The wind buffet detector 846 may control the decision logic 850, and may inhibit adaptation of the LPC values 324 when the wind buffet detector indicates that no wind buffets are present in the speech signal x(n). Conversely, the decision logic circuit 850 may permit normal adaptation of the LPC values 324 when the wind buffet detector 846 indicates that wind buffets are present in the speech signal x(n). The LPC values 324 may be maintained at their prior values when wind buffet activity is not detected. That is, the adaptive filter coefficient processor 218 may not adapt or modify the LPC values 324 absent wind buffets.
The logic, circuitry, and processing described above may be encoded in a computer-readable medium such as a CD/ROM, disk, flash memory, RAM or ROM, an electromagnetic signal, or other machine-readable medium as instructions for execution by a processor. Alternatively or additionally, the logic may be implemented as analog or digital logic using hardware, such as one or more integrated circuits (including amplifiers, adders, delays, and filters), or one or more processors executing amplification, adding, delaying, and filtering instructions; or in software in an application programming interface (API) or in a Dynamic Link Library (DLL), functions available in a shared memory or defined as local or remote procedure calls; or as a combination of hardware and software.
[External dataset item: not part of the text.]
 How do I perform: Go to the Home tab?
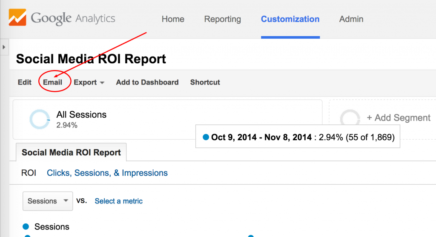173,19
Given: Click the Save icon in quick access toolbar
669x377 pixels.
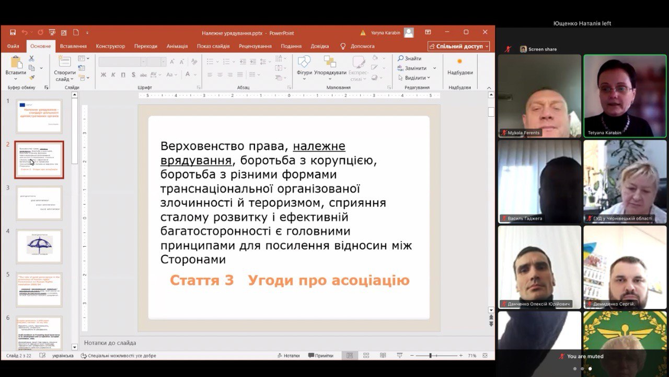Looking at the screenshot, I should point(13,32).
The logic may be represented in (e.g., stored on or in) a computer-readable medium, machine-readable medium, propagated-signal medium, and/or signal-bearing medium. The media may comprise any device that contains, stores, communicates, propagates, or transports executable instructions for use by or in connection with an instruction executable system, apparatus, or device. The machine-readable medium may selectively be, but is not limited to, an electronic, magnetic, optical, electromagnetic, or infrared signal or a semiconductor system, apparatus, device, or propagation medium. A non-exhaustive list of examples of a machine-readable medium includes: a magnetic or optical disk, a volatile memory such as a Random Access Memory “RAM,” a Read-Only Memory “ROM,” an Erasable Programmable Read-Only Memory (i.e., EPROM) or Flash memory, or an optical fiber. A machine-readable medium may also include a tangible medium upon which executable instructions are printed, as the logic may be electronically stored as an image or in another format (e.g., through an optical scan), then compiled, and/or interpreted or otherwise processed. The processed medium may then be stored in a computer and/or machine memory.
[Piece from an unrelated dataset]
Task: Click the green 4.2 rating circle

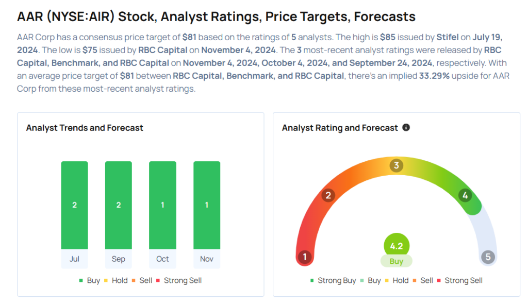Action: coord(396,246)
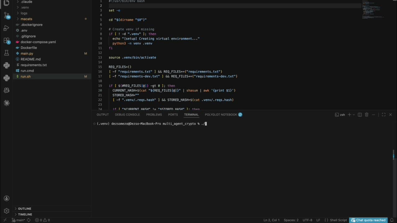Click the terminal scrollbar
Screen dimensions: 397x223
pyautogui.click(x=394, y=155)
The systems may include additional or different logic and may be implemented in many different ways. A controller may be implemented as a microprocessor, microcontroller, application specific integrated circuit (ASIC), discrete logic, or a combination of other types of circuits or logic. Similarly, memories may be DRAM, SRAM, Flash, or other types of memory. Parameters (e.g., conditions and thresholds), and other data structures may be separately stored and managed, may be incorporated into a single memory or database, or may be logically and physically organized in many different ways. Programs and instruction sets may be parts of a single program, separate programs, or distributed across several memories and processors. The systems may be included in a wide variety of electronic devices, including a cellular phone, a headset, a hands-free set, a speakerphone, communication interface, or an infotainment system.
While various embodiments of the invention have been described, it will be apparent to those of ordinary skill in the art that many more embodiments and implementations are possible within the scope of the invention. Accordingly, the invention is not to be restricted except in light of the attached claims and their equivalents.